Stored data entries
++++++++
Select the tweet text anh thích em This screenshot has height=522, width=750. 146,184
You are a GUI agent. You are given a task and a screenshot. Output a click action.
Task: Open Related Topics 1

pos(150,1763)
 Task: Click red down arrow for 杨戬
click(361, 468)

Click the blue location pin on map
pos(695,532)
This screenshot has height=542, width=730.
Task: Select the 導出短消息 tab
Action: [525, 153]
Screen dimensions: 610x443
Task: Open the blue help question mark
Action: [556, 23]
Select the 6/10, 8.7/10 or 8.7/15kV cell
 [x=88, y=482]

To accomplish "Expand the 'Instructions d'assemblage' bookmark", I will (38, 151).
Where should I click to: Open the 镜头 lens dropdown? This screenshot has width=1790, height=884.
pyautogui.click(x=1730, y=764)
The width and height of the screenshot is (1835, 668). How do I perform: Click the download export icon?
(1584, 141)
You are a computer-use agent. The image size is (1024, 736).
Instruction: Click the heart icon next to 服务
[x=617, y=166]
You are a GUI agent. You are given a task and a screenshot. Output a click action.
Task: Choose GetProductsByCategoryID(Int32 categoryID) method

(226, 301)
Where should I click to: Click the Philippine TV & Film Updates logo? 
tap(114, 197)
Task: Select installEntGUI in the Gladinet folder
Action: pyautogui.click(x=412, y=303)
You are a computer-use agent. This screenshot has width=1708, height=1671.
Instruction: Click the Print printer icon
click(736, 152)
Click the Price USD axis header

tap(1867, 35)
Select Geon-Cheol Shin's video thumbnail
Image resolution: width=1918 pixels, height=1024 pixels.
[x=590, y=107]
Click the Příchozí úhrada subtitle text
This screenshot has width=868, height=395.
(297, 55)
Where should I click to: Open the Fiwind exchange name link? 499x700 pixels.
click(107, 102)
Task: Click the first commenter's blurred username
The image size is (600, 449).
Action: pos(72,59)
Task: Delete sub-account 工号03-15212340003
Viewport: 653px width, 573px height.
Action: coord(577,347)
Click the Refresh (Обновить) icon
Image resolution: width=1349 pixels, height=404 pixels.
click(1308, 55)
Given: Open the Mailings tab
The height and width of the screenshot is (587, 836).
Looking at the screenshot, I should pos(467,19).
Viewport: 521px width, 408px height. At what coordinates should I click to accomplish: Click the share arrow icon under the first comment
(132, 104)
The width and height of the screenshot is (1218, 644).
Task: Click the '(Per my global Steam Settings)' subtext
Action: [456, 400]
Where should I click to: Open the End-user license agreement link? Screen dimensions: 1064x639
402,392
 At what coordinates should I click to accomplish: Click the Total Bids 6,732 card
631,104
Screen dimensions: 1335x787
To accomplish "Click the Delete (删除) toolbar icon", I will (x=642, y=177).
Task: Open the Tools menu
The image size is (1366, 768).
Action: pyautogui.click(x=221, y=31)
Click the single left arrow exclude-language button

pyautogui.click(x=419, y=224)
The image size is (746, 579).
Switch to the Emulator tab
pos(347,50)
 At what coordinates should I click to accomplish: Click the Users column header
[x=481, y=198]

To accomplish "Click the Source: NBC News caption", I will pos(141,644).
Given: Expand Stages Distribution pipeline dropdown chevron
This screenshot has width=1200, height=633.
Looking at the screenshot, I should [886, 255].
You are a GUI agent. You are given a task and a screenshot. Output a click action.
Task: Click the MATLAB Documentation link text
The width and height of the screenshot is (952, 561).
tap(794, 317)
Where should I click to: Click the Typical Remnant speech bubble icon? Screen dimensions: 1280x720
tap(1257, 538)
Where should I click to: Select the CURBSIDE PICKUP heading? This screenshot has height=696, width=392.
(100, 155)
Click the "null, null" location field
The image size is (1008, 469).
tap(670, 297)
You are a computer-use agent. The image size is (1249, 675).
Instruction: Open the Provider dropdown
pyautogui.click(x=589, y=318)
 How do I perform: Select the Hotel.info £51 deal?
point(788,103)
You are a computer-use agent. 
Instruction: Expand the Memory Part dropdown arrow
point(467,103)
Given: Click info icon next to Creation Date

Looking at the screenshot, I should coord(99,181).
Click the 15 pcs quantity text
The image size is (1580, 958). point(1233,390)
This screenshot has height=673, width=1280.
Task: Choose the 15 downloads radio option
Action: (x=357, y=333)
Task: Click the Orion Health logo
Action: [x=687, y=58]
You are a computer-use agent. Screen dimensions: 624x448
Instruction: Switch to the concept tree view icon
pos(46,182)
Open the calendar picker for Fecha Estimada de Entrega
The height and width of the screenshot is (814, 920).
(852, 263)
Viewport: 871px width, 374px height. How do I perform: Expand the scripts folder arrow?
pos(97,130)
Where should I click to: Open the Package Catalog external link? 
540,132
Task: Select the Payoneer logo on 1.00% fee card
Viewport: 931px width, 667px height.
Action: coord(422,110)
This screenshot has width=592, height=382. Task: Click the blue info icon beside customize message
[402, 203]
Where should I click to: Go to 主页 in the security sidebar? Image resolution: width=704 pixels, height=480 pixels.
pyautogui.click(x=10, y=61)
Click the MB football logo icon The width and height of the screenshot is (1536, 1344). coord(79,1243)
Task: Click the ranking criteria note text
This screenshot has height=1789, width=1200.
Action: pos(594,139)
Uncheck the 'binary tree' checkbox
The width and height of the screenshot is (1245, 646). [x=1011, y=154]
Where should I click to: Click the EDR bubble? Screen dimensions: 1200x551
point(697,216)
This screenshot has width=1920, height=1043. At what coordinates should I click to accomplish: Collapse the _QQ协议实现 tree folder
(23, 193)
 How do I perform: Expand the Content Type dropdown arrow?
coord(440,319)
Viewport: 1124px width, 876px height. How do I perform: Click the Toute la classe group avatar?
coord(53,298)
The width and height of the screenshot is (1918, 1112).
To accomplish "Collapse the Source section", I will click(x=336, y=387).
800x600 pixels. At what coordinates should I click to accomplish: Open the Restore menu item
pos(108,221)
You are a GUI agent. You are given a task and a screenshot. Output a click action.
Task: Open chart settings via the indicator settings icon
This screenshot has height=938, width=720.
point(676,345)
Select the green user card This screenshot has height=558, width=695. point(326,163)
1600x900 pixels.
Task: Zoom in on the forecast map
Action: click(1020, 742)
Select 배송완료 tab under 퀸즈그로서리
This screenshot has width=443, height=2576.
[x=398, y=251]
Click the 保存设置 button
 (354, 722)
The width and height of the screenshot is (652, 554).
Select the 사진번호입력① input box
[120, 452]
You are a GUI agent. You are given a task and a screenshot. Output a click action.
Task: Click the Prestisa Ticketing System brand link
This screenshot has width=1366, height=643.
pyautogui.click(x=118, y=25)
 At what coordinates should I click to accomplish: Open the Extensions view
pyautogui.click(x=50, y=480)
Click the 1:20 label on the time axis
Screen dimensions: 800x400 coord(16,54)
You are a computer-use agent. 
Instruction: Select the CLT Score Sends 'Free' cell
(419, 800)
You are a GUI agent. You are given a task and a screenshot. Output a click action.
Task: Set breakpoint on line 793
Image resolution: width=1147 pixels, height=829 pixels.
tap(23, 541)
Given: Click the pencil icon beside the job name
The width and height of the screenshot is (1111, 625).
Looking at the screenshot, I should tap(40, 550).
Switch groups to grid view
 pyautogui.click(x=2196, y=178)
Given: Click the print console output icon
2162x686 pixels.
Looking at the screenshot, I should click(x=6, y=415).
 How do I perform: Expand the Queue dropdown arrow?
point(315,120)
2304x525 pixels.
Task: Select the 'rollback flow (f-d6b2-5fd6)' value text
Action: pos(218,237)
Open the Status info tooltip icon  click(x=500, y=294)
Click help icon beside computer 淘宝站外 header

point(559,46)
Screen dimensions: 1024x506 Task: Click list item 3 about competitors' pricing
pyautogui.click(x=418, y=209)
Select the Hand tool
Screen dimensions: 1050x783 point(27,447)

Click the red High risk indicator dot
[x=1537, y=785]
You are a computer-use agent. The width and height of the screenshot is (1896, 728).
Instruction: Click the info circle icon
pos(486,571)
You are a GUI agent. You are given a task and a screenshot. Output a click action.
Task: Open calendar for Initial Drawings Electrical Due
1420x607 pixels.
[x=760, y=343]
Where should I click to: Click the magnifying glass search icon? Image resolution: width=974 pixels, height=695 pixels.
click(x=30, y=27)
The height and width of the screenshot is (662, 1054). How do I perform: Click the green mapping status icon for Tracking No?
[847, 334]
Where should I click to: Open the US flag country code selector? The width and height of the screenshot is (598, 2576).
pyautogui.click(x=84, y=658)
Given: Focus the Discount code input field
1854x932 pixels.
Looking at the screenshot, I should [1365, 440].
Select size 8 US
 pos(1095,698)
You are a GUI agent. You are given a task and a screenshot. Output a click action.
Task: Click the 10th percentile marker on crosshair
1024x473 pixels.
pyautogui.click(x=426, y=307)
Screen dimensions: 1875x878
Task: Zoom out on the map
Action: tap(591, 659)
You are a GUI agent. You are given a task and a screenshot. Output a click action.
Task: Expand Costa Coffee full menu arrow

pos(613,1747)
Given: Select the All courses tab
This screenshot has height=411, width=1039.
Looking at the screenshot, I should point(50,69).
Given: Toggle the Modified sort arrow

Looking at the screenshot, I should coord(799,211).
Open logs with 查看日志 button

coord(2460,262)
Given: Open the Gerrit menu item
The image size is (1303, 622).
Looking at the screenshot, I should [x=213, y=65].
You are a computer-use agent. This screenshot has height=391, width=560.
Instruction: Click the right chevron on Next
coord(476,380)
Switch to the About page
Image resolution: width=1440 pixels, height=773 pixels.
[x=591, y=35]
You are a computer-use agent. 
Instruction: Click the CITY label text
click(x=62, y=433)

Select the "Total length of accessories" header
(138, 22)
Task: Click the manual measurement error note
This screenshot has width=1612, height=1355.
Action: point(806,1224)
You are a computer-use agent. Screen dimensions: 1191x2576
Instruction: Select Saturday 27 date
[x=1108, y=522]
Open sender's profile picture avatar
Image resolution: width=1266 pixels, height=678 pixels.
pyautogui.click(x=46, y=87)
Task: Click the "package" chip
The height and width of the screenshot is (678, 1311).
++++++++
**AIM OF THE TASK:** Pull each line containing the word "note" out of the data above.

**EXERCISE RESPONSE:**
Task: Click the ranking criteria note text
Task: Click the manual measurement error note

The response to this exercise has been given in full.